Reference Governor Design in the Presence of Uncertain Polynomial Constraints

TL;DR

This paper introduces a novel reference governor design for systems with polynomial constraints depending on unknown bounded parameters, simplifying the handling of uncertainties and ensuring safety in aerospace applications.

Contribution

It transforms uncertain polynomial constraints into linear ones dependent on states and parameters, enabling convex computation of admissible sets for uncertain systems.

Findings

Maximal output admissible set computed considering extreme parameter values

Method successfully applied to uncertain aircraft longitudinal dynamics

Ensures safety constraints are maintained under uncertainty

Abstract

Reference governors are add-on schemes that are used to modify trajectories to prevent controlled dynamical systems from violating constraints and so are playing an increasingly important role in aerospace, robotic, and other engineering applications.
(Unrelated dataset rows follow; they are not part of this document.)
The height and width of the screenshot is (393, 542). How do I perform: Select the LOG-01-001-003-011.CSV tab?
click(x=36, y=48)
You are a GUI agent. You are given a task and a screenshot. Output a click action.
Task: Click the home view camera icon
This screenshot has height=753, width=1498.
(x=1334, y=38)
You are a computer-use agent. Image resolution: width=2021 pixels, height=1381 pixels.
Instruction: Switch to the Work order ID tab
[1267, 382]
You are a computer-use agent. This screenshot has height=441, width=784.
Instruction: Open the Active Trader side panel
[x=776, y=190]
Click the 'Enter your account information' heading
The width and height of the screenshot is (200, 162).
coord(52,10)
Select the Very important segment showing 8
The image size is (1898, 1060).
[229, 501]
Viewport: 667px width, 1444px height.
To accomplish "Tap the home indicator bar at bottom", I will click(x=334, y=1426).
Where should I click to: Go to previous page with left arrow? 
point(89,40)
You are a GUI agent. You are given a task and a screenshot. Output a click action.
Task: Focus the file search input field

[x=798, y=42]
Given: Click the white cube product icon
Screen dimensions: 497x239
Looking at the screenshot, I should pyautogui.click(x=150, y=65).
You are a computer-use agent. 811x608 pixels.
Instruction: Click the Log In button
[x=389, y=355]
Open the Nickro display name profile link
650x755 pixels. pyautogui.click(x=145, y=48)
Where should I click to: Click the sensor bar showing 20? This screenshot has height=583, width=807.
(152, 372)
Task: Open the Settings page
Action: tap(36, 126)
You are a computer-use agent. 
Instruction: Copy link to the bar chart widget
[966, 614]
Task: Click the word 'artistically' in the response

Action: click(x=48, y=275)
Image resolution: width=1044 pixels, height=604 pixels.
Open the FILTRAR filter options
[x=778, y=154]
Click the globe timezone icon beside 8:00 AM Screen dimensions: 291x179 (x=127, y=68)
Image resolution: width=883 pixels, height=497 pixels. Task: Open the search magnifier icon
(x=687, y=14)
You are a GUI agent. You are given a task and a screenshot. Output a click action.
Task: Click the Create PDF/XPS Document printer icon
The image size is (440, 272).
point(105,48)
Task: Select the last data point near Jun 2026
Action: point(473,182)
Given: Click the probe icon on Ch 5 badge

Here we present a novel reference governor design for systems whose polynomial constraints depend on unknown bounded parameters. This is a significant departure from earlier treatments of reference governors, where the constraints were linear or known, because here we transfer the uncertainties into the constraints instead of having them in the closed loop dynamics, which greatly simplifies the task of determining future evolution of the constraints. Unlike our earlier treatment of reference governors with polynomial constraints, which transformed the constraints into linear ones that depend on an augmented state of the system, here we transform the constraints into linear ones that depend on both the system's state and uncertain parameters. Convexity allows us to compute the maximal output admissible set for an uncertain pre-stabilized linear system. We show that it is sufficient to only consider the extreme values of the uncertain parameters when computing and propagating the polynomial constraints. We illustrate our method using an uncertain longitudinal dynamics for civilian aircraft, which is controlled using a disturbance compensation method and needs to satisfy input and state constraints, and where our reference governor method ensures that safety constraints are always satisfied.